Cruise lines sail around the largest of the Caribbean islands all the time, so naturally calls in Cuba could be in the future of cruising, but nothing is set in stone. Vance Gulliksen of Carnival Cruise Lines tells us, "It's premature to start talking and speculating about it until Cuba actually does open up." NCL spokeswoman Courtney Recht assured us that the company is always interested in providing guests with new and exciting ports of call, and reminded us that the company has already announced itinerary plans through 2011 -- which means even if Cuba does become accessible, it will be at least a few years before you'll see it on an itinerary.
However, we must note that cruise lines can and do change itineraries after they've been published. A factor more likely to delay ships' arrival to Cuba is the length of time needed to develope adequate port facilities.
Both Oceania and Crystal Cruises have previously expressed interest in calling on Cuba should the ban be removed.
This isn't the first time a lift of the travel ban has been discussed. Last February, Fidel Castro gave up his seat as the country's leader to his brother Raul, and the move sparked hopes of more diplomatic relationships between Cuba and the United States -- including the prospect of opening up American tourism to the island.

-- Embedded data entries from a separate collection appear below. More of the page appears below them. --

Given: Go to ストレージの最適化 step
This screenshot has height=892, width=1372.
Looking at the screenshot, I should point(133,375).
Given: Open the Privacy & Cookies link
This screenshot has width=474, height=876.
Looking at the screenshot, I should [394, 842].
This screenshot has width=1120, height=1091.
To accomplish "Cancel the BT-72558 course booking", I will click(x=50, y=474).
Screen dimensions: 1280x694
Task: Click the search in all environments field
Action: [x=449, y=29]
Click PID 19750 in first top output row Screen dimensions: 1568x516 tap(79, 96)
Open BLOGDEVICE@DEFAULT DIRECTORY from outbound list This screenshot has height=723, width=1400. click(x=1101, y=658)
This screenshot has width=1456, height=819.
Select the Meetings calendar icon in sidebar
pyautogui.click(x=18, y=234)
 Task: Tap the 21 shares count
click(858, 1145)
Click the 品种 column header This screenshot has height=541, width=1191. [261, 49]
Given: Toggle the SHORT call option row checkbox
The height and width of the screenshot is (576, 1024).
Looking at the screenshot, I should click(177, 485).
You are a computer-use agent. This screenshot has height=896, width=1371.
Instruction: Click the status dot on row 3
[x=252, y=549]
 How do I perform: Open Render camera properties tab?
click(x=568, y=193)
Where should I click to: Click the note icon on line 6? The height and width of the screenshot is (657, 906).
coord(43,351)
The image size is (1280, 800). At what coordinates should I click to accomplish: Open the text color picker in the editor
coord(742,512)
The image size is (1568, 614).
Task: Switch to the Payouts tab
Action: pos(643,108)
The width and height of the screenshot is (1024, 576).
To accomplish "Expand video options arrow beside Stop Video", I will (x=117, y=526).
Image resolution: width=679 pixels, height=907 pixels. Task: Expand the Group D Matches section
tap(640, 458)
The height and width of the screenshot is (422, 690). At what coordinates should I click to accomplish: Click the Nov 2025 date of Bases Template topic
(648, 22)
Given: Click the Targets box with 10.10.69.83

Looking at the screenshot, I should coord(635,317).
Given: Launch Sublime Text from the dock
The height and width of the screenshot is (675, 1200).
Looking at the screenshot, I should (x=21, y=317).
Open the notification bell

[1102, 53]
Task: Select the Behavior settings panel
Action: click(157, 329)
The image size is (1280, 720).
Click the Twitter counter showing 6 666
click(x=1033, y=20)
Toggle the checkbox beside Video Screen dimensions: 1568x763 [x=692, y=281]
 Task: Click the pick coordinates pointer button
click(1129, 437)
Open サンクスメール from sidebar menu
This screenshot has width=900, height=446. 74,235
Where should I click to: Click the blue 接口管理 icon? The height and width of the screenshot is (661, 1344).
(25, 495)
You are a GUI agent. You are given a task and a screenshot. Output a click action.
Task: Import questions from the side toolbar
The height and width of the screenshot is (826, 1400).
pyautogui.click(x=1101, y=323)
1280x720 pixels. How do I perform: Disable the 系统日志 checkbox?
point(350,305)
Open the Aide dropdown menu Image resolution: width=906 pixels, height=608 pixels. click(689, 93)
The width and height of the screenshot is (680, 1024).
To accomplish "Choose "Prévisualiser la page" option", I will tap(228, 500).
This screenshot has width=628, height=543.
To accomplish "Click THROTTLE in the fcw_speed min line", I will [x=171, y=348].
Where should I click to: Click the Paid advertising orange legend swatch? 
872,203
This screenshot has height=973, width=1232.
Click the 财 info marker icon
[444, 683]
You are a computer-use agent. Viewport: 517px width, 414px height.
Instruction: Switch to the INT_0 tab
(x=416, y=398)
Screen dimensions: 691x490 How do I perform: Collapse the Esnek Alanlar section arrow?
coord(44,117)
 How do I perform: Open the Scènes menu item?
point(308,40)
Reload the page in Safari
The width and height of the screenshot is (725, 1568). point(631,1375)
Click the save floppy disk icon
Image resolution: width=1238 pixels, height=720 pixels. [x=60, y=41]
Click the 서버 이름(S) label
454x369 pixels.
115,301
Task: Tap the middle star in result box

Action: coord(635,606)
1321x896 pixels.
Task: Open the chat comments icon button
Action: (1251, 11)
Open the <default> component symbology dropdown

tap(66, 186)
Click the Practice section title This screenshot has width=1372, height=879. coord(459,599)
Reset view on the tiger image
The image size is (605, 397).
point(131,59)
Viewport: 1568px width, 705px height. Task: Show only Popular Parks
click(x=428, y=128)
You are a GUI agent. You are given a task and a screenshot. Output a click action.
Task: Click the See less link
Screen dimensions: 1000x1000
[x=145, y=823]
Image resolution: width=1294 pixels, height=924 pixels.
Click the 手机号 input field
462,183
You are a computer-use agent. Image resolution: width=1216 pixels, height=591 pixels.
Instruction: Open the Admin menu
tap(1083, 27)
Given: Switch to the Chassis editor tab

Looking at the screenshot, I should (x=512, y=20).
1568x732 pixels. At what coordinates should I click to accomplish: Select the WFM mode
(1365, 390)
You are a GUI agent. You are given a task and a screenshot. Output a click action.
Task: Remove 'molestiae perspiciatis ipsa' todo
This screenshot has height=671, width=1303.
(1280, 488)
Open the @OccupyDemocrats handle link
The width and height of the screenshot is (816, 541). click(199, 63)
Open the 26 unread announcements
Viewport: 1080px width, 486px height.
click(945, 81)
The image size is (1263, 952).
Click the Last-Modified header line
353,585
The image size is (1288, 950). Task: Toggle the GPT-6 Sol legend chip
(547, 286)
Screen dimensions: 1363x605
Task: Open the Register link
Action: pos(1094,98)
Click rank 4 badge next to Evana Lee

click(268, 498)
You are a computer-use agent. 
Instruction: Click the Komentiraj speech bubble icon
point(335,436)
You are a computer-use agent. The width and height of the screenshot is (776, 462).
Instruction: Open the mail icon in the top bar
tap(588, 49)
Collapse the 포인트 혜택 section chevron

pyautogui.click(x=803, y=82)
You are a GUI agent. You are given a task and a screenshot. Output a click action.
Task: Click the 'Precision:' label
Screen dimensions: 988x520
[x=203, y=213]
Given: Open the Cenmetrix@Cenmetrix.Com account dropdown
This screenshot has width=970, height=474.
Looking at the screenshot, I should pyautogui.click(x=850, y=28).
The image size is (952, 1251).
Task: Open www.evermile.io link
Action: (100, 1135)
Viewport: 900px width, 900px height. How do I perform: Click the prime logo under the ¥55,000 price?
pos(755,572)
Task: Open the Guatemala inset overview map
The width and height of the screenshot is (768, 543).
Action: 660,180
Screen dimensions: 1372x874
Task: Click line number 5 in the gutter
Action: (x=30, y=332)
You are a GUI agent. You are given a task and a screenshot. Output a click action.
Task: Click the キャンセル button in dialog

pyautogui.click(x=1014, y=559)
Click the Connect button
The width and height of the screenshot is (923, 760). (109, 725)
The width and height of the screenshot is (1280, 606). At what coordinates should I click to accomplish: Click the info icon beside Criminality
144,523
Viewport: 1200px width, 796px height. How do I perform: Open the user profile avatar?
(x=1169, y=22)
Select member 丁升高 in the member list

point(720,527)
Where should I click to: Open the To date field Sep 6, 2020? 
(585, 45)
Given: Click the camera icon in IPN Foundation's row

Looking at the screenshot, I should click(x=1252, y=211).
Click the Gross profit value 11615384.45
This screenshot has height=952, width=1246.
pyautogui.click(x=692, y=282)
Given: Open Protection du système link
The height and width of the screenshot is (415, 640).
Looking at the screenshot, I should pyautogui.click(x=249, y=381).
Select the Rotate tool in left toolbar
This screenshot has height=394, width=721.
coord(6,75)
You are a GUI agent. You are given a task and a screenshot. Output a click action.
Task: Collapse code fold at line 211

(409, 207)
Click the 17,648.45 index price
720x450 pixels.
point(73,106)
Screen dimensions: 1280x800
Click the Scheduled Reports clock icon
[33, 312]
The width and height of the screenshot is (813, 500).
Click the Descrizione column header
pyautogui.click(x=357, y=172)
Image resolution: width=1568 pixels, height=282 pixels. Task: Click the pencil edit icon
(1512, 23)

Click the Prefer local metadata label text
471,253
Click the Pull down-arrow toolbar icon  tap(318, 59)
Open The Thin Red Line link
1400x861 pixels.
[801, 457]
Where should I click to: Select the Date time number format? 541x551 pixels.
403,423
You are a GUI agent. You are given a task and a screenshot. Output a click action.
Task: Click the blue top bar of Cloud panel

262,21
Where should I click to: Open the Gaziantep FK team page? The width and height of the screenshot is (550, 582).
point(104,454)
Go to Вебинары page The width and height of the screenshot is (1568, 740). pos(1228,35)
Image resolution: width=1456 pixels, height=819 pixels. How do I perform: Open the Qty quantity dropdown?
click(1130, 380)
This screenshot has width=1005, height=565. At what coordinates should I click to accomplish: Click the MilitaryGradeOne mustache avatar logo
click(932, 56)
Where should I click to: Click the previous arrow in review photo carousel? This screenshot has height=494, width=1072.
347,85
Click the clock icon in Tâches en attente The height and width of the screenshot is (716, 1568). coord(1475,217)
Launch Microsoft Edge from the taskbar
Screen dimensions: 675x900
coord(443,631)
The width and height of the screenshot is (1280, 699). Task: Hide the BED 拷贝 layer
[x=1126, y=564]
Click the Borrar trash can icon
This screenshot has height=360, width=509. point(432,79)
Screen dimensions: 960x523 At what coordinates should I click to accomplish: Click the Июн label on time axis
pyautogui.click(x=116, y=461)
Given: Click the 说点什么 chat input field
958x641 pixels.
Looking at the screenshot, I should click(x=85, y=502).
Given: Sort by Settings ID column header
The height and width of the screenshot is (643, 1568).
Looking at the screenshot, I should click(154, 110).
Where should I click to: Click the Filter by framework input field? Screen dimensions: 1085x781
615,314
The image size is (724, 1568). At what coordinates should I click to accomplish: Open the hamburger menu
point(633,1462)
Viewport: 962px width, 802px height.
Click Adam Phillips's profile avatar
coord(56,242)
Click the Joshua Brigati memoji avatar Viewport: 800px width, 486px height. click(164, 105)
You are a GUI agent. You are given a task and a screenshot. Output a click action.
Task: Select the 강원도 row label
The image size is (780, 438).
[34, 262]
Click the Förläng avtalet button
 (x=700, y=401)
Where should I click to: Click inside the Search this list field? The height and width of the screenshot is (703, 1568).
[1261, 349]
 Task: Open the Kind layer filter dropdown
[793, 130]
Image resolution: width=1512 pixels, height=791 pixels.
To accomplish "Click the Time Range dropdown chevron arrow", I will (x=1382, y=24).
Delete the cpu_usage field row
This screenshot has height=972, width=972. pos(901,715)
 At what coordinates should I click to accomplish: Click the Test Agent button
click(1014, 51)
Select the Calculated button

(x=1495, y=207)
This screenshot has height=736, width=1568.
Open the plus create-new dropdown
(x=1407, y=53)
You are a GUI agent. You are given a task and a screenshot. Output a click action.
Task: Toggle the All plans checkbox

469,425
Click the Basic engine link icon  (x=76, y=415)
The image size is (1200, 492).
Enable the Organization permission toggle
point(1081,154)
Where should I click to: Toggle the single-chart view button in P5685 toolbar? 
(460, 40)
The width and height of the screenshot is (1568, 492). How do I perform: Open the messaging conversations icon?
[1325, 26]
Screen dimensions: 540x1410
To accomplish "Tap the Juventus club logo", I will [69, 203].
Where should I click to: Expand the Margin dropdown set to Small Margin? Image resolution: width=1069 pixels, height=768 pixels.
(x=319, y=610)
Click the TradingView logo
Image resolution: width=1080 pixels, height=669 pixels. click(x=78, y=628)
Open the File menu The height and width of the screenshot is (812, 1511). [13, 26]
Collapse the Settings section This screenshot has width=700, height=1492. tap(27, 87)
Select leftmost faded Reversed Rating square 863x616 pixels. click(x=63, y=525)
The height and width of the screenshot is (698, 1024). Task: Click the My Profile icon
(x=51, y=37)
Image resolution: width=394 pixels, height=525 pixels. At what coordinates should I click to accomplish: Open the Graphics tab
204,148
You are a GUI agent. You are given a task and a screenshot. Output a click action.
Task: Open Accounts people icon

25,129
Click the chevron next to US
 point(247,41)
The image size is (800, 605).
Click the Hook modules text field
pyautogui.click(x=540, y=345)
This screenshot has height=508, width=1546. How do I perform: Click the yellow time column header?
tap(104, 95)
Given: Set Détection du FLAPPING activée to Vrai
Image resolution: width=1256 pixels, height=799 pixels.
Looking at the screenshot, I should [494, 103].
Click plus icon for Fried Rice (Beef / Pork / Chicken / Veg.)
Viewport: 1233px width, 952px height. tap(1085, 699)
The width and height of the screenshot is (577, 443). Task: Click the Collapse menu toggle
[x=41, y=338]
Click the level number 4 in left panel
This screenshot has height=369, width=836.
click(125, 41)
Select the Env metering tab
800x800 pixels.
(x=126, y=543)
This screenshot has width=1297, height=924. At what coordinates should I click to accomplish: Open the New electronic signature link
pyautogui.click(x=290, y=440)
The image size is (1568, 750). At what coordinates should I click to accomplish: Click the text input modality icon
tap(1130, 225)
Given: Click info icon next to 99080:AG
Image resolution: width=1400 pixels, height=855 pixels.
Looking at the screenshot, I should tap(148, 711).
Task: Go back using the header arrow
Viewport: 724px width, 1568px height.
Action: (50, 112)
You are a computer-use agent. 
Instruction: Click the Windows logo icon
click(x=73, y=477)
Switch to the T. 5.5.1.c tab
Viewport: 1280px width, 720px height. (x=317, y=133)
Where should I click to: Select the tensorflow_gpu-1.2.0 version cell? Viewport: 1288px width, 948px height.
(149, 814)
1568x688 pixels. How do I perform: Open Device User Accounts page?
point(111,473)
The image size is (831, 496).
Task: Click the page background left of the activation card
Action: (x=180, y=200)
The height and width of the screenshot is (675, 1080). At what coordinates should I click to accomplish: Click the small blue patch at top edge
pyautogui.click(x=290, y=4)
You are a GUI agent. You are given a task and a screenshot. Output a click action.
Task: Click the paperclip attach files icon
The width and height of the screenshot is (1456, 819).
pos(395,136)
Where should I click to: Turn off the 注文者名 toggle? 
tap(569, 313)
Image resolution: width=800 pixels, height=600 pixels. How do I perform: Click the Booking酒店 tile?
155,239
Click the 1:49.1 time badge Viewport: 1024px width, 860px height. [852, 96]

Estimates by the Brattle Group, an economic consulting firm, back in 2002 revealed that lifting the ban on travel to Cuba for U.S. citizens would lure about 3 million Americans to Cuba per year, create more than 20,000 jobs and generate tourism-related revenues to the tune of $1.6 billion. Many Canadian and European visitors already flock to Cuba to indulge in warm Caribbean beaches, tropical tourist resorts, coveted Cuban cigars and the lively nightlife scene in the capital city of Havana.
Currently, just a couple of international cruise lines visit Cuba. Ports include Havana, at the northwest end of the island, and Santiago de Cuba, to the southeast, but ship visits are rare. Over the next 20 months, Fred. Olsen Cruise Lines has just three cruises with calls in one or both ports, and German-based Hapag Lloyd has only a few sailings that visit Cuba.
We'll be following this story very closely and will keep you updated as developments arise. What are your thoughts? Would you book a cruise that had a Cuban port of call on its itinerary? Vote in our poll and share your opinion.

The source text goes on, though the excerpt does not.